Abstract: The selection of proper healthcare device suppliers in sustainable organ transplantation networks has become an essential topic of increasing life expectancy. Assessment of sustainable healthcare device suppliers can be regarded as a complex multi-criteria decision-making (MCDM) problem that consists of multiple alternative solutions with sustainable criteria. For this reason, this paper proposes a new integrated MCDM model based on combining an extended vlsekriterijuska optimizacija i komoromisno resenje (E-VIKOR) and measurement alternatives and ranking according to the compromise solution (MARCOS) approaches under interval-valued intuitionistic fuzzy sets (IVIFSs). The aggregating technique of the E-VIKOR method is a strong point of this method compared to the original approach. The IVIFS is taken to cope with the uncertain situation of real-world applications. In this regard, an IVIF-similarity measure is introduced to compute weights of the decision-makers (DMs).
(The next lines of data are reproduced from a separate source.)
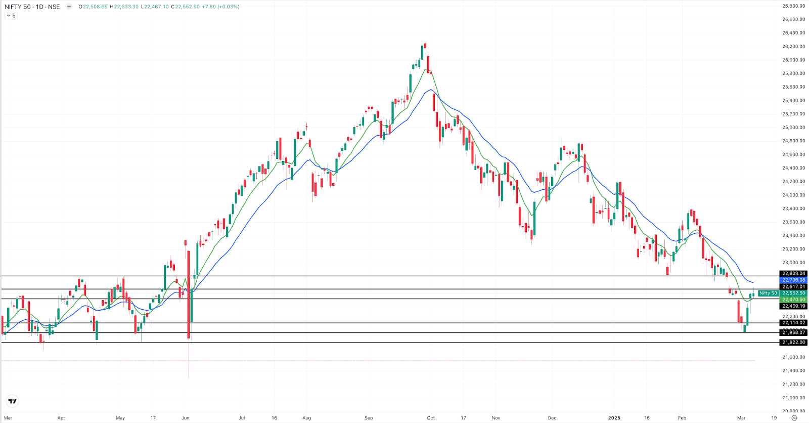Viewport: 809px width, 423px height.
Task: Click the grey circle next to NSE
Action: point(69,7)
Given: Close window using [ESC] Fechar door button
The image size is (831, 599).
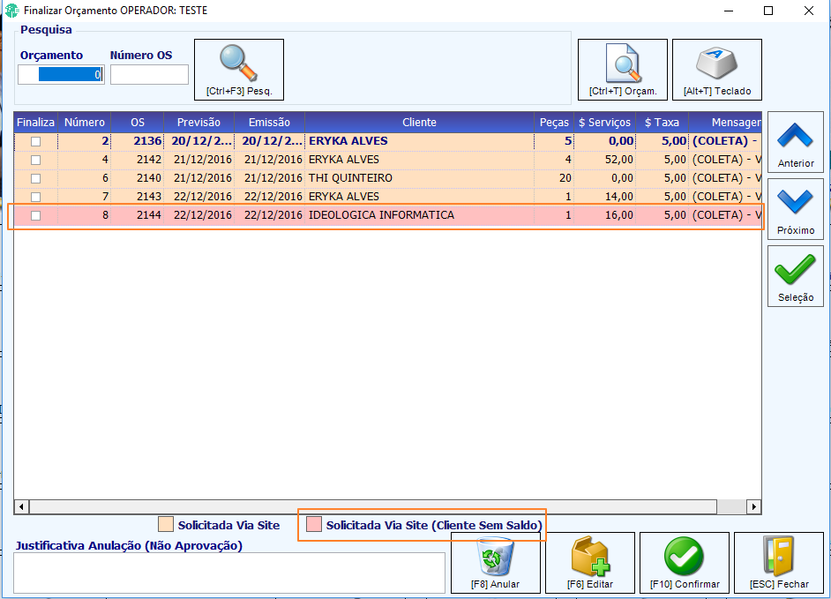Looking at the screenshot, I should (779, 563).
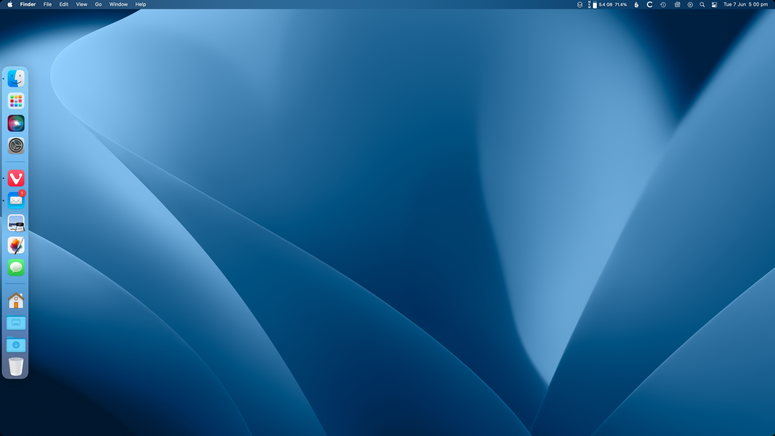The width and height of the screenshot is (775, 436).
Task: Open the Time Machine menu bar icon
Action: tap(663, 5)
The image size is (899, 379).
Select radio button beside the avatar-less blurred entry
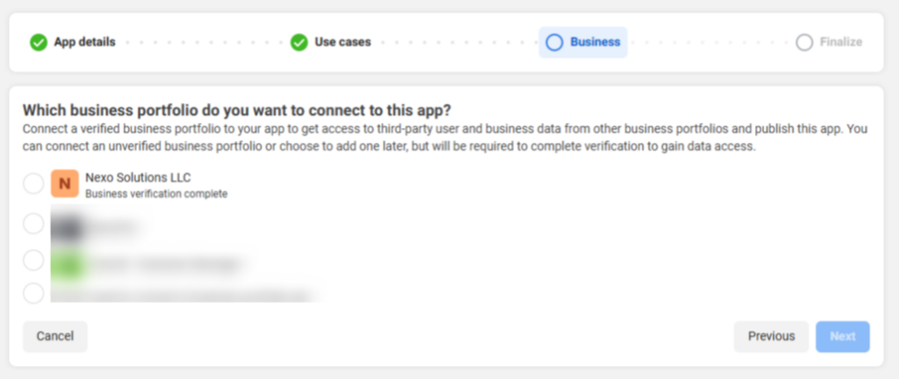33,293
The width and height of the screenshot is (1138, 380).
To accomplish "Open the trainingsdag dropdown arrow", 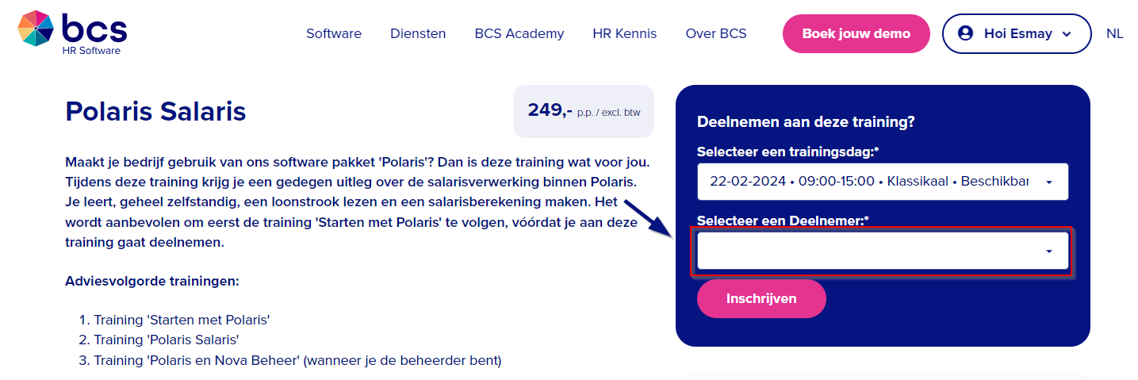I will [x=1049, y=182].
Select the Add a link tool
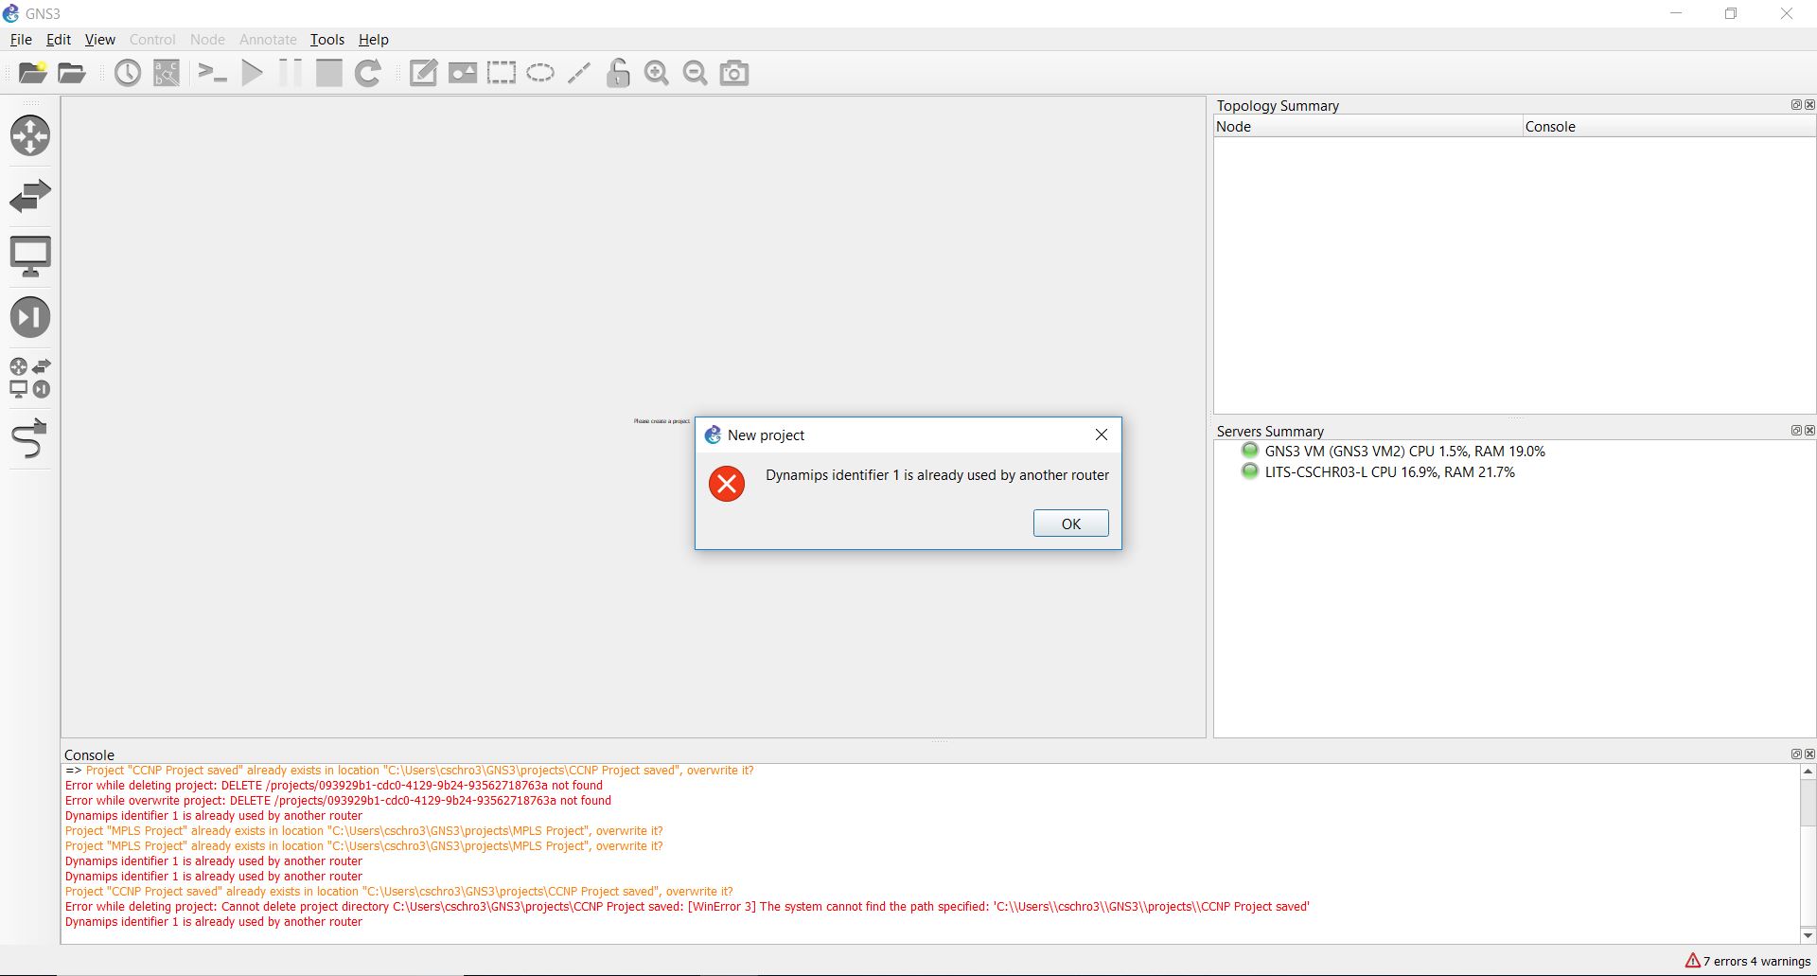The image size is (1817, 976). point(30,438)
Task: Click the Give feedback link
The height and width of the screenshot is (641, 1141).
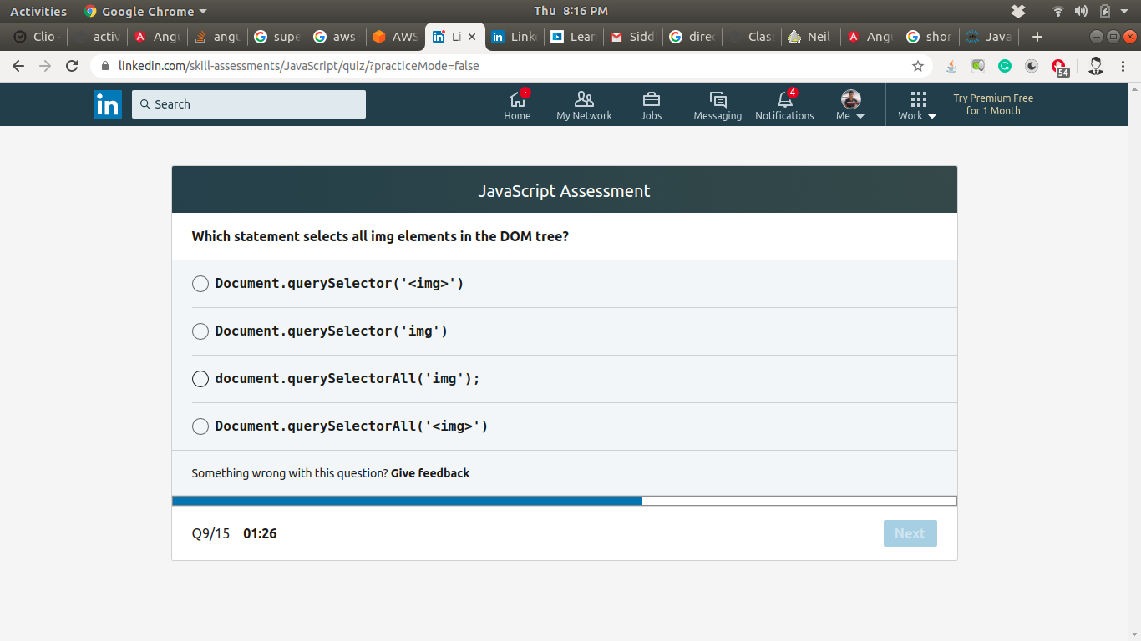Action: point(430,473)
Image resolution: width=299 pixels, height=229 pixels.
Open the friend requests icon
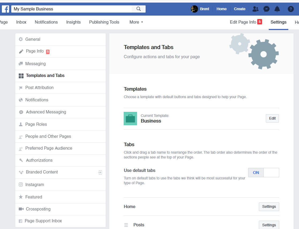(x=255, y=9)
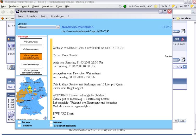The height and width of the screenshot is (135, 196).
Task: Click the red warning triangle beside post #88
Action: 183,39
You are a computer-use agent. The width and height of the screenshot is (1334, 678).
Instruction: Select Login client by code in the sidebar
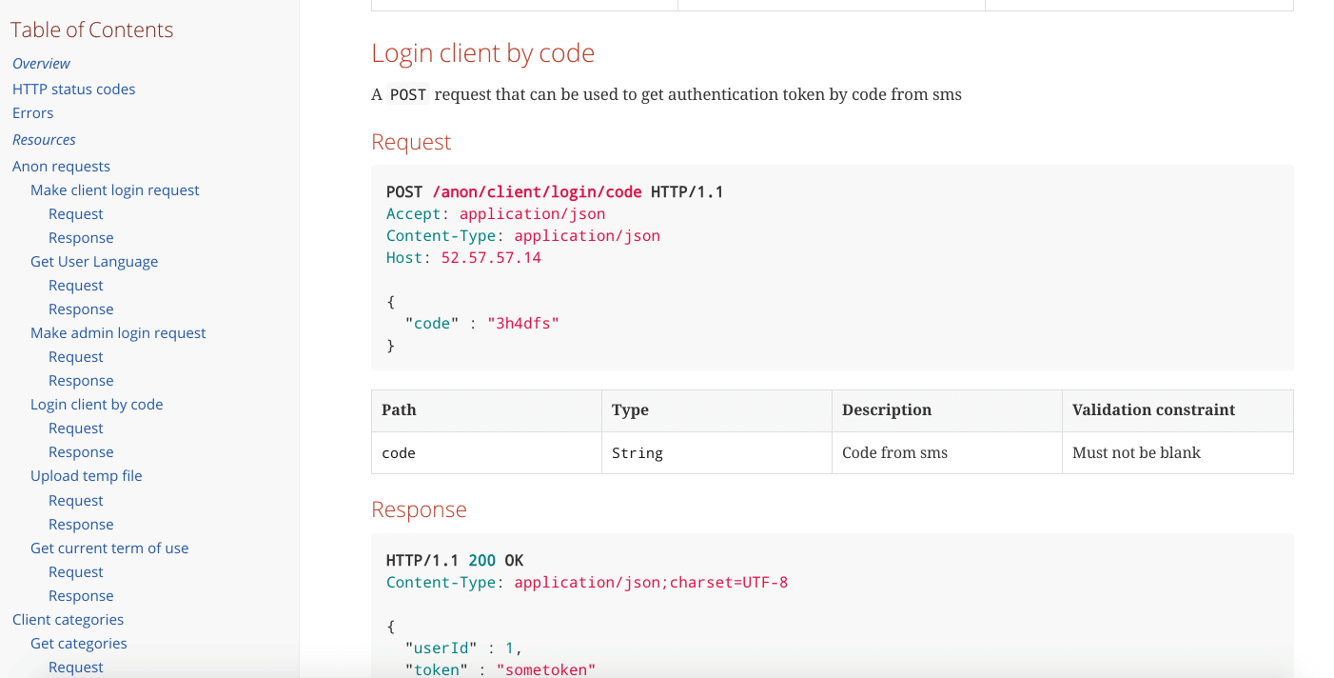click(96, 404)
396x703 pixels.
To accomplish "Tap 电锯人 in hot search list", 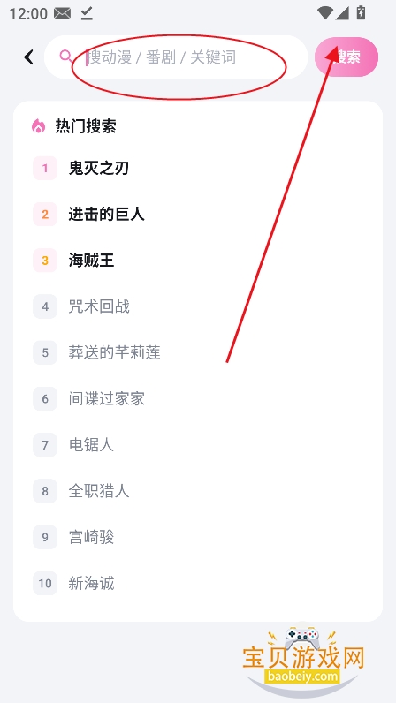I will coord(91,445).
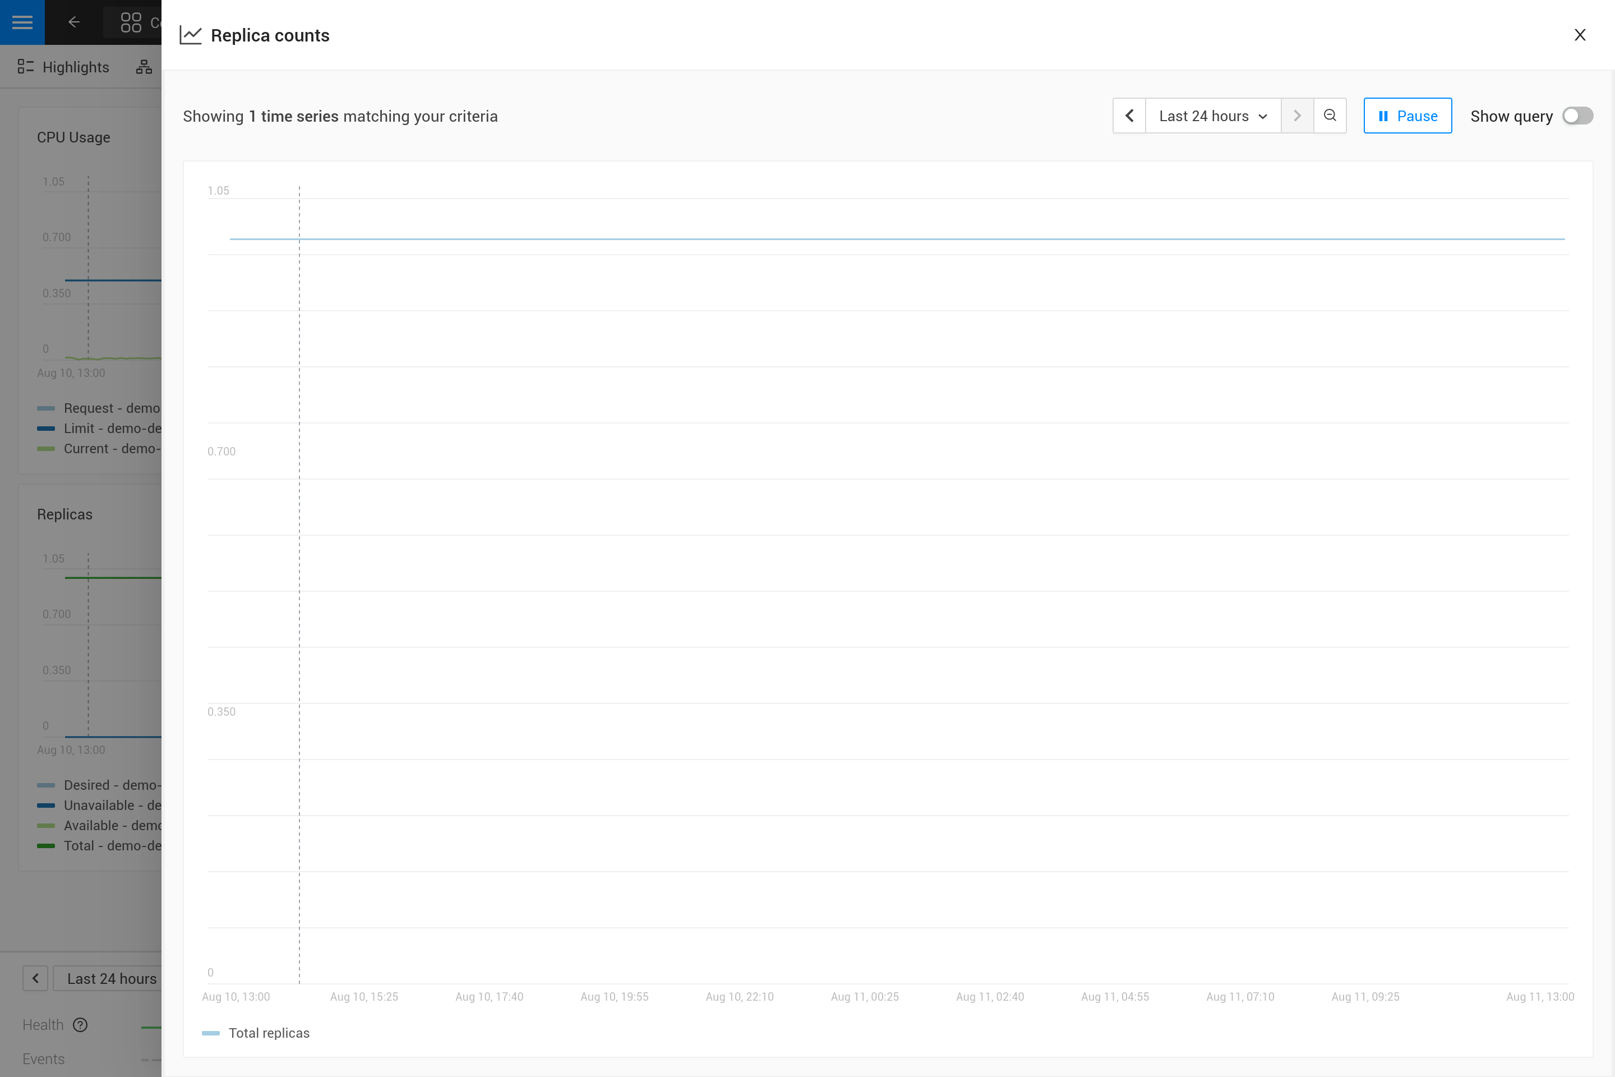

The IVIF-Shannon entropy method is utilized to calculate the criteria weights, and a new hybrid proposed model is developed by presenting the IVIF-E-VIKOR method and IVIF-MARCOS, to calculate the ranking of sustainable supplier alternatives in organ transplantation networks to supply the surgery devices. Afterward, an illustrative example is introduced to evaluate the performance of the proposed model, and a comparative analysis is presented to confirm and validate the proposed approach. Moreover, sensitivity analysis for essential parameters of the proposed model is performed to assess their effects on outcomes.